The Coral Triangle Atlas (CT Atlas) is an online GIS database, providing governments, NGOs and researchers with a view of spatial data at the regional scale. Data on fisheries, biodiversity, natural resources, and socioeconomics have been collected for decades by scientists and managers working in different parts of the Coral Triangle region. However, to date, little of this information has been aggregated into region-wide layers to provide an overview and support management planning and decision-making at a regional level.

Conserving the Coral Triangle

This CT Atlas project will improve the efficiency of management and conservation planning in the region by giving researchers and managers access to spatial information while encouraging them to share their data to complete the gaps, therefore reducing duplicate data collection efforts and providing the most complete and most current data available. The CT Atlas will be particularly useful in the design and planning of MPAs and MPA Networks throughout the region.

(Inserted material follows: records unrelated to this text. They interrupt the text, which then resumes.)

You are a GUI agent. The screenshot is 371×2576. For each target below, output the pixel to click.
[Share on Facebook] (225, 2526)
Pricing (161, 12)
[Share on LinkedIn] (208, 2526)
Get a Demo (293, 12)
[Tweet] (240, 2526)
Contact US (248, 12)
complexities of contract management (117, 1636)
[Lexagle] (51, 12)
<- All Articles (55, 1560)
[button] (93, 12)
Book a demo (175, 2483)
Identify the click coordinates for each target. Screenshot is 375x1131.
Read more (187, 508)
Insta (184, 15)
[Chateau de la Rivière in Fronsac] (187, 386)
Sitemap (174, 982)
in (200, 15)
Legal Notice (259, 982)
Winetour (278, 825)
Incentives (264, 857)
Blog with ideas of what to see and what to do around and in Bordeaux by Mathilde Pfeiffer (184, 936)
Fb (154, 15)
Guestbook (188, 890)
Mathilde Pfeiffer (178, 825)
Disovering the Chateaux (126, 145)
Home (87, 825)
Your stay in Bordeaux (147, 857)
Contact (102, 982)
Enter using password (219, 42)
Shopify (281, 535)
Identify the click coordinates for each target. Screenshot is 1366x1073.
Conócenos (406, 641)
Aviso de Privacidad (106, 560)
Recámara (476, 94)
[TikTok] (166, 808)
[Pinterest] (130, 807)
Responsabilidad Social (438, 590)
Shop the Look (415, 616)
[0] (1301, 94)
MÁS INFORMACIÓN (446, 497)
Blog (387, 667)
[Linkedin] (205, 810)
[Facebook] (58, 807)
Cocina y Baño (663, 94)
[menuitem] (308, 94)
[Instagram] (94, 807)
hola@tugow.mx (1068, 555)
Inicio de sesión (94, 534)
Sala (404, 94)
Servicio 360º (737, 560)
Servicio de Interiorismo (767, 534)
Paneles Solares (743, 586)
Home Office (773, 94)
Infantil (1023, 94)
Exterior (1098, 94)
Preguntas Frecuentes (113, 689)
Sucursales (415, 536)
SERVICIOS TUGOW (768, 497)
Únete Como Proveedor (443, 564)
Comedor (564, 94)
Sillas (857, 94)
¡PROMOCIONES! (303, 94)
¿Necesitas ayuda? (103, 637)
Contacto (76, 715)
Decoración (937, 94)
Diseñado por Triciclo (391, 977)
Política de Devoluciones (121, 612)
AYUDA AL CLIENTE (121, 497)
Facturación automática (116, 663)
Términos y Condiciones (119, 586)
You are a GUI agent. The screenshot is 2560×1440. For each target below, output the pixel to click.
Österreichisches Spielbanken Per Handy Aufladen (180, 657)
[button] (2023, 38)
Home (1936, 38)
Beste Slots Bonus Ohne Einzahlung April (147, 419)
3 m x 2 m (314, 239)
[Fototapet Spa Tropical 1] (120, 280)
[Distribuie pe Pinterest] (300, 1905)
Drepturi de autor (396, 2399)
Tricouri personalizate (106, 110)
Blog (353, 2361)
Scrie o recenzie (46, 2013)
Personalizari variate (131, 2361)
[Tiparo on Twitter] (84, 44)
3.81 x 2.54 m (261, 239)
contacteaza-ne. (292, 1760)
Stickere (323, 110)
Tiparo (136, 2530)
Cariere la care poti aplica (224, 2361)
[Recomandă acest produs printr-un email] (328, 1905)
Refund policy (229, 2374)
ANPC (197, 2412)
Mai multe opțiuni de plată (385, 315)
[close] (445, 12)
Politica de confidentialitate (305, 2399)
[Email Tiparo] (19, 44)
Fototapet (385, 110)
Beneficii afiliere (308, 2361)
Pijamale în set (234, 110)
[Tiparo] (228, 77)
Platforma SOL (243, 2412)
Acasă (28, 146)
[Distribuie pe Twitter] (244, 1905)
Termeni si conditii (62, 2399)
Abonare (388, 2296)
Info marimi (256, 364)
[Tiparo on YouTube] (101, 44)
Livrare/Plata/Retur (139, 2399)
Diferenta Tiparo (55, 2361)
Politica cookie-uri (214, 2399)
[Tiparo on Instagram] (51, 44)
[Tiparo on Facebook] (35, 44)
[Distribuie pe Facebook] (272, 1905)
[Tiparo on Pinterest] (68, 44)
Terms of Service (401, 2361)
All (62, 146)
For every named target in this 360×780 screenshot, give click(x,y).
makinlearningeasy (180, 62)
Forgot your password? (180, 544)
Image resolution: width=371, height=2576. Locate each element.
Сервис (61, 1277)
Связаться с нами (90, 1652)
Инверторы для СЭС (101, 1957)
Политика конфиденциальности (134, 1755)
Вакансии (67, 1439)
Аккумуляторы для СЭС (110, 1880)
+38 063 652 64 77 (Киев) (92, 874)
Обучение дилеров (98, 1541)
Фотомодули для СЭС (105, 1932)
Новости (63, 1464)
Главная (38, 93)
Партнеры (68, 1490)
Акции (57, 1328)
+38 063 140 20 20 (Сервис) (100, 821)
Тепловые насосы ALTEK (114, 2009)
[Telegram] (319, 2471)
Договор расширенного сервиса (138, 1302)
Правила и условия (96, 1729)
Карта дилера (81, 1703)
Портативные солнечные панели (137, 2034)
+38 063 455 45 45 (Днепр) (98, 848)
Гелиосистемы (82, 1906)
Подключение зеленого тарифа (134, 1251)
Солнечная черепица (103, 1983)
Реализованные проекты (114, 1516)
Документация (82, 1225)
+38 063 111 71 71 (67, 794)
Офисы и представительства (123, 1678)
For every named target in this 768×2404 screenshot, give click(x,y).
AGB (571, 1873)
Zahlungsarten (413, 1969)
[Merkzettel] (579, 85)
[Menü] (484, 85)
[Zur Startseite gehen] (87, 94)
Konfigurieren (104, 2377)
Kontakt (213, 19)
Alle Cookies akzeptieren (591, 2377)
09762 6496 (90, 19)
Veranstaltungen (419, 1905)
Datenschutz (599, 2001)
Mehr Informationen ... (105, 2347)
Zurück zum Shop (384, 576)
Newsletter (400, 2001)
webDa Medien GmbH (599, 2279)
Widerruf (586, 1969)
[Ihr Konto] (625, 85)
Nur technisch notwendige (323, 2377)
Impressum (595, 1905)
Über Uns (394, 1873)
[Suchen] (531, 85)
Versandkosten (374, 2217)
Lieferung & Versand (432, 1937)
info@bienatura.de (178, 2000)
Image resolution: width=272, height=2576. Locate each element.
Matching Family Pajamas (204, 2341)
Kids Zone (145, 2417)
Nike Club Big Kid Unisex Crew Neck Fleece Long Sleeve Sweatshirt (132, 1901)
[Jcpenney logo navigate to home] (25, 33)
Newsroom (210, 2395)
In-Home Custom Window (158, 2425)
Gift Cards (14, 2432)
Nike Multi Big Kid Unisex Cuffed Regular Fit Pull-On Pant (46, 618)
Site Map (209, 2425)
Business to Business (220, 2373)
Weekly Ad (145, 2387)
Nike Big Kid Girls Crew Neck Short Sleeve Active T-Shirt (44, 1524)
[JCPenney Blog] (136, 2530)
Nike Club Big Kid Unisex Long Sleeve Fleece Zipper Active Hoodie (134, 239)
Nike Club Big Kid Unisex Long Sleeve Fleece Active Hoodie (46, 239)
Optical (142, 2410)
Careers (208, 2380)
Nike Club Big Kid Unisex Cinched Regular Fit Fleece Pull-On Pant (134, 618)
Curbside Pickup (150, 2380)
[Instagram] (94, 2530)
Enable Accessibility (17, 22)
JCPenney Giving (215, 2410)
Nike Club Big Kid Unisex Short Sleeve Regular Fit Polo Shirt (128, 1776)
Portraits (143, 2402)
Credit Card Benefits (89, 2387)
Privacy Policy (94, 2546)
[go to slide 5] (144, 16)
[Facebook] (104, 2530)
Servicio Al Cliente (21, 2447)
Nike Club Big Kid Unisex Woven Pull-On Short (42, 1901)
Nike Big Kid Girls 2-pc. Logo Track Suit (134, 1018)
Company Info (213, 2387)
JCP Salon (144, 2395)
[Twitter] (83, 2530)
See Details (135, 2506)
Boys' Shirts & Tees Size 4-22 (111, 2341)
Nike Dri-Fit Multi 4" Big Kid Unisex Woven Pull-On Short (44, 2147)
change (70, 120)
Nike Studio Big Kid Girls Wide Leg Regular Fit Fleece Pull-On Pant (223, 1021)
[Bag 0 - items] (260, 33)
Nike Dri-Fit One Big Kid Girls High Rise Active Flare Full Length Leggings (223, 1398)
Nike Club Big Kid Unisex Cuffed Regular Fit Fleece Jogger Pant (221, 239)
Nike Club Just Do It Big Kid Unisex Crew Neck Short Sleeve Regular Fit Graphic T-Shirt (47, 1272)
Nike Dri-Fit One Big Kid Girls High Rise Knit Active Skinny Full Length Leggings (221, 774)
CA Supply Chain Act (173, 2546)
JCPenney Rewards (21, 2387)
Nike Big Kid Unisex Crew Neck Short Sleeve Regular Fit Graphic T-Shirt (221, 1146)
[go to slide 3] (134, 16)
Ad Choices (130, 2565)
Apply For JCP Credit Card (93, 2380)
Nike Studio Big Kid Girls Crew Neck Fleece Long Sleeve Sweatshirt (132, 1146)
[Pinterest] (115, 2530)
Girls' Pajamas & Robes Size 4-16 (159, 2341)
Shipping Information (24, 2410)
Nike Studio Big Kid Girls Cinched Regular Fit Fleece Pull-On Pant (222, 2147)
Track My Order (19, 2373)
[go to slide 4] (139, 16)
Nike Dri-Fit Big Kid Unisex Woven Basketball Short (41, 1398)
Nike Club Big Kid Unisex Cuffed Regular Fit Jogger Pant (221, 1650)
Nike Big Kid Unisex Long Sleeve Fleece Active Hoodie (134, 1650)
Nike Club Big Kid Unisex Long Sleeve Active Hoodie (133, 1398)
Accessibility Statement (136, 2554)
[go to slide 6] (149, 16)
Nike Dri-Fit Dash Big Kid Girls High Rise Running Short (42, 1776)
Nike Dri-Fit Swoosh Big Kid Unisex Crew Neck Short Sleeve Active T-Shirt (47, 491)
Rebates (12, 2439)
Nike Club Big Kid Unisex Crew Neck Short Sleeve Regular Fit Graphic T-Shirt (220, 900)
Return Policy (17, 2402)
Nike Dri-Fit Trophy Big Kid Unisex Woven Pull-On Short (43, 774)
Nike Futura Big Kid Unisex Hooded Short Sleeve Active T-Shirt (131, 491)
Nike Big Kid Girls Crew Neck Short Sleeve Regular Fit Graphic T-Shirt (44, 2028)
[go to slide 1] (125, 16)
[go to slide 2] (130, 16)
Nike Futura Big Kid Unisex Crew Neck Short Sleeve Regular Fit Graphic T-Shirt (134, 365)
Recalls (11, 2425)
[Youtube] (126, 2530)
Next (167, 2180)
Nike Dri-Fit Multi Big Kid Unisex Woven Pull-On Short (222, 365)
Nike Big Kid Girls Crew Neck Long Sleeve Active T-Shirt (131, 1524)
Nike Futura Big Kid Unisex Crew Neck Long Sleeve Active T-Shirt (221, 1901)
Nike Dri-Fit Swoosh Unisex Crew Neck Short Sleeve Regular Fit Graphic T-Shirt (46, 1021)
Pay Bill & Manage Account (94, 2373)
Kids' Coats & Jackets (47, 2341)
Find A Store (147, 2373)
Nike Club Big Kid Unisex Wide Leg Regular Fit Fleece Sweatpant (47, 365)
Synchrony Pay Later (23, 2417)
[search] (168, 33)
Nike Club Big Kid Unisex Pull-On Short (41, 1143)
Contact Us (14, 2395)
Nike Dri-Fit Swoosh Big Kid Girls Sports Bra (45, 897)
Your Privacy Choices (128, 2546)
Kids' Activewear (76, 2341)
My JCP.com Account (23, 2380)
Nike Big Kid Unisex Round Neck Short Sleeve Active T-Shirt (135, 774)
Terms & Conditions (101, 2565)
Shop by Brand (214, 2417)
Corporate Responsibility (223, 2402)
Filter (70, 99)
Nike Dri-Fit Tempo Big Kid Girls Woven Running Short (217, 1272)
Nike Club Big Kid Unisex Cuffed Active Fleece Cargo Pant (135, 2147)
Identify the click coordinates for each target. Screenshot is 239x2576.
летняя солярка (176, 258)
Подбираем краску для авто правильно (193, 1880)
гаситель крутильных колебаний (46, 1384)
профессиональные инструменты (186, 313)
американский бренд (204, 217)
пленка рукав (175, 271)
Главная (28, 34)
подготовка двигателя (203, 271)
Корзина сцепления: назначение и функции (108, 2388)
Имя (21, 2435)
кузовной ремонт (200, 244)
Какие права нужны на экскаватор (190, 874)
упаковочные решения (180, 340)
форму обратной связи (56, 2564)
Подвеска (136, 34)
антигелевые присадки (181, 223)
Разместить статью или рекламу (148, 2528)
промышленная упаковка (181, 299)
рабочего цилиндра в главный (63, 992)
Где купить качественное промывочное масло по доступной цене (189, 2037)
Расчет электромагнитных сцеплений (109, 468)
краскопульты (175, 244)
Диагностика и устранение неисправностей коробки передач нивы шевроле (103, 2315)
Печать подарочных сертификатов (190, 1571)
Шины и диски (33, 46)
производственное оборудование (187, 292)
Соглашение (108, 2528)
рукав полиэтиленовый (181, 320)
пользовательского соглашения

Thus, the expansion of the CT Atlas project will improve conservation by:
  1. Giving scientists and decision makers a vision of ecological processes beyond political boundaries
  2. Providing the building blocks to use Spatial Decision Support Systems (SDSS) such as MARXAN for marine conservation planning.
  3. Avoiding duplication of efforts, enabling valuable time and resources to be most effectively allocated
The challenge

The CT Atlas is the first attempt to collate and integrate spatial data at a regional scale for the coastal and marine regions, resources, and people of the Coral Triangle. The CT Atlas builds upon previous efforts to compile data at national and sub-national levels, recognizing the pivotal role of GIS for decision-making and resource management. Nevertheless, the CT Atlas nevertheless faces challenges in creating a high-quality, regional-scale spatial database that combines multiple and varied types of data from diverse sources.

The issues
  1. Finding the metadata for layers to complete the catalogue and standardize the attributes so that the layers can be collated
  2. Overcoming cultural and institutional barriers to information sharing
  3. Securing funding for a technical product: it falls outside of the usual categories research, education and outreach
  4. Complementing existing information portals and national databases
  5. Garnering support from potential users and meeting their needs
  6. Developing a long-term plan for reviewing and updating the database in partnership with ReefBase. A database such as the CT Atlas will only be useful if it maintains the best and most recent information.